Desde la ventana de mi dormitorio, donde tengo habilitada una pequeña mesa de trabajo, observo por la ventana, mientras degusto un café recien hecho y enciendo mi ordenador, cómo dos operarios se cuelgan con cuerdas y arneses por la fachada de uno de los edicios que tengo enfrente, al otro lado de la calle donde resido.
Parece que están sellando juntas de ladrillos, con una especie de pincel deslizan un líquido biscoso que brilla cuando le da el sol.
Con acierto, además de cumplir los protocolos de seguridad, han escogido la primera hora de la mañana para realizar sus trabajos; la canícula a partir de las once de la mañana no perdona.
No puedo dejar de mirar lo que hacen. Pendidos de unas cuerdas a más de diez metros del suelo, realizan un trabajo de una peligrosidad manifiesta mientras yo sigo sentado cómodamente en mi silla. Desde luego qué diferencias hay a veces entre el desempeño que hacemos unos y otros.
Si mi abuela estuviera aquí me afearía mis pensamientos y me diría aquello de, ¿Pues si no le gusta o le parece peligroso, haber estudiado! ¡Qué buena excusa para acordarme de ella! como tantas otras veces, cuando apenas hace unos días que se han cumplido cuarenta años de su muerte.
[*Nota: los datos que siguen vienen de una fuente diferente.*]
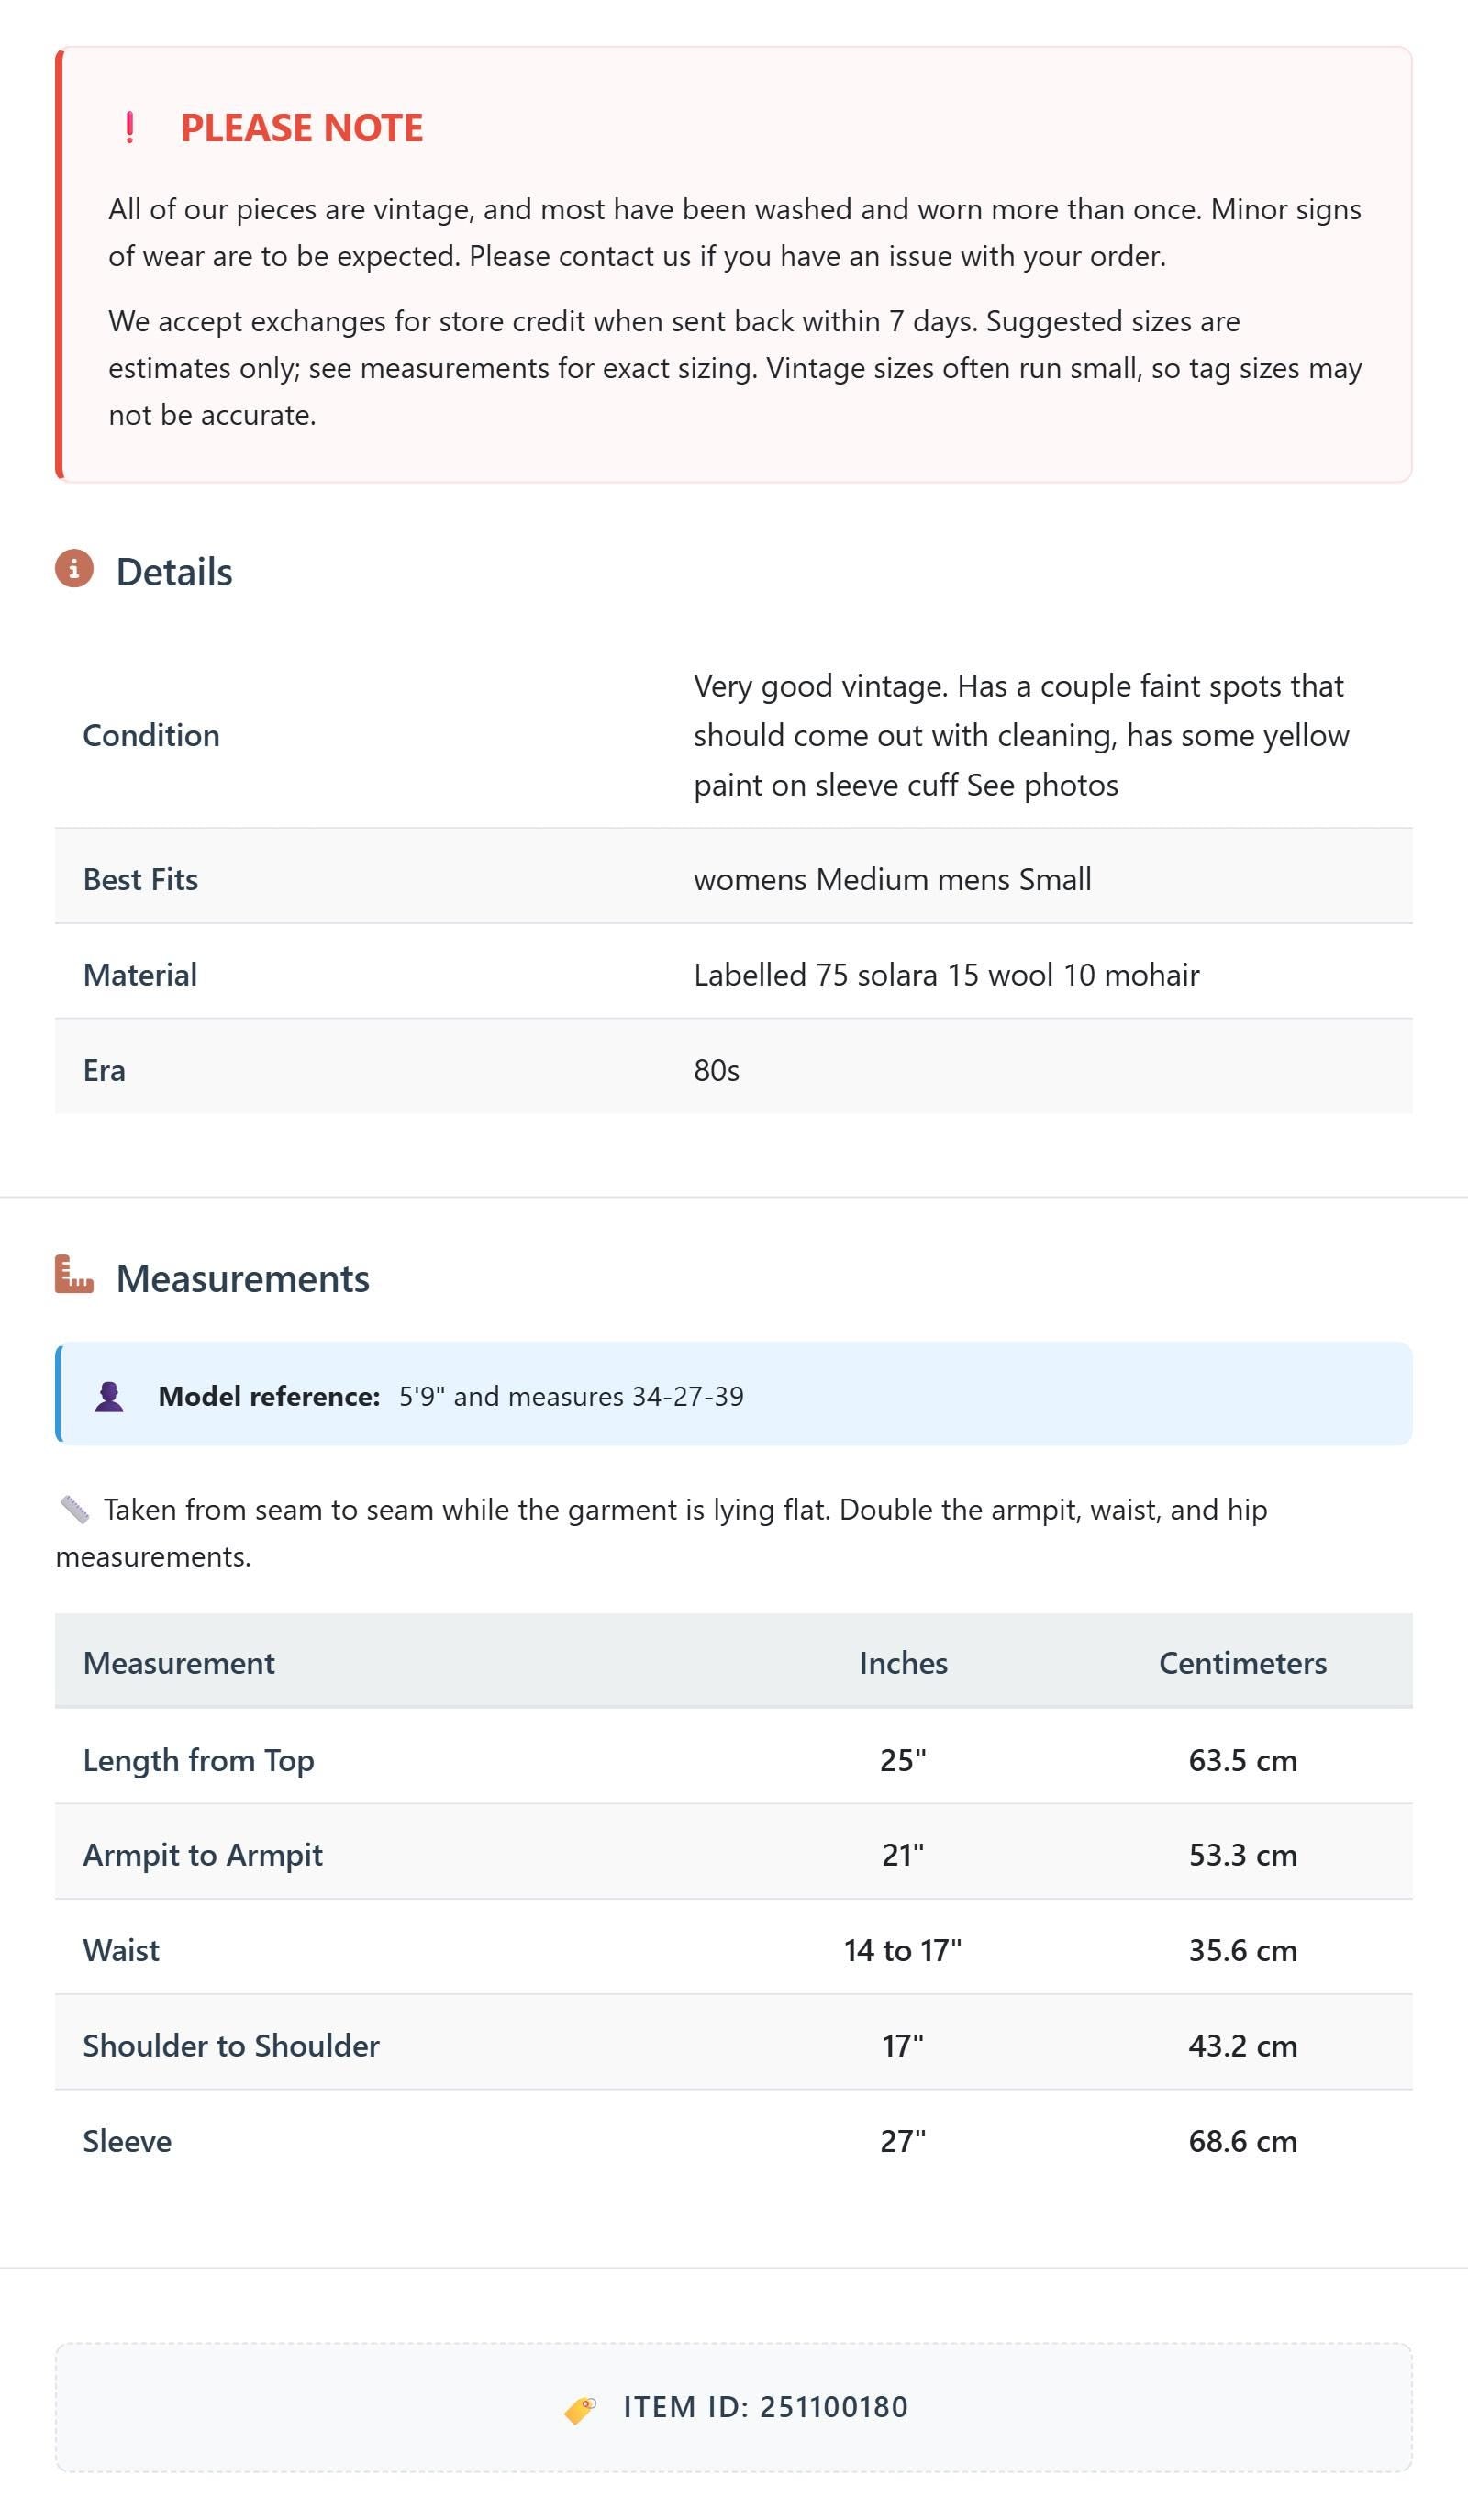Click the model silhouette icon

pyautogui.click(x=109, y=1397)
Mi respeto, aprecio y admiración para tantos y tantos trabajos como éste que refiero hoy aquí, ingratos, incómodos e incluso insalubres y peligrosos, que alguien debe hacer y que no siempre están reconocidos y menos aún pagados, como es debido. Tareas que hacen que la vida cotidiana sea como es y tenga sus comodidades. No deberíamos olvidarlo.